• [WHAT YOU ARE ASKED TO DO] In the entries below, spot each line with the word "agent" and copy it.

• [EXTRACTED RECORDS]
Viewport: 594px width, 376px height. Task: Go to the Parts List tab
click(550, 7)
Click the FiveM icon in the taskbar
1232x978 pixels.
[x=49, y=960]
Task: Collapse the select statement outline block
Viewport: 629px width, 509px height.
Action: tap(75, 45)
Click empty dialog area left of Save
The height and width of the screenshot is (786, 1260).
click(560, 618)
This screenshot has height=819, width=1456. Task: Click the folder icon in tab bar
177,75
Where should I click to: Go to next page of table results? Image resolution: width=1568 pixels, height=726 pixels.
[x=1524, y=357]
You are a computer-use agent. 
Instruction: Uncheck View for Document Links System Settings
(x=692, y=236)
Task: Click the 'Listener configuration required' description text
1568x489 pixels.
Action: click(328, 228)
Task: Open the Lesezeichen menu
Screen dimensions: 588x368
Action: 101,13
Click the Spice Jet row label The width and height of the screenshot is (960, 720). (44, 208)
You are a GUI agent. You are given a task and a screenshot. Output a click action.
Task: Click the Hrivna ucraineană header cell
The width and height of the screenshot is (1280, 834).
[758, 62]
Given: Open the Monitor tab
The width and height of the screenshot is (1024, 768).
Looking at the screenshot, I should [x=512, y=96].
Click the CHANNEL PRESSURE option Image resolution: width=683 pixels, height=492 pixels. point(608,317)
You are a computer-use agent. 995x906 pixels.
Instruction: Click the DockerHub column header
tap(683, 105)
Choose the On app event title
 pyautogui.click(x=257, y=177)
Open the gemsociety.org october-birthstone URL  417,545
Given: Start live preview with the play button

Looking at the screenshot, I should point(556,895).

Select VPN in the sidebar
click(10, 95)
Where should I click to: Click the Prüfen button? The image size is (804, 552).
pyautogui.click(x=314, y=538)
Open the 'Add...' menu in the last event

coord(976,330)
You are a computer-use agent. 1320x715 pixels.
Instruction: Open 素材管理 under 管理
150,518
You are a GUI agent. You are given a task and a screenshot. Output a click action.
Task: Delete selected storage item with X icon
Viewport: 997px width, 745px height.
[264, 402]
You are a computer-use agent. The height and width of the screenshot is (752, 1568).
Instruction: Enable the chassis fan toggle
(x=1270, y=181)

• [RESPONSE]
You are a computer-use agent. 
You are a GUI agent. You are given a task and a screenshot. Output a click action.
You are a computer-use agent. 995x906 pixels.
You are a computer-use agent. 1320x715 pixels.
You are a GUI agent. You are given a task and a screenshot. Output a click action.
You are a computer-use agent. The height and width of the screenshot is (752, 1568).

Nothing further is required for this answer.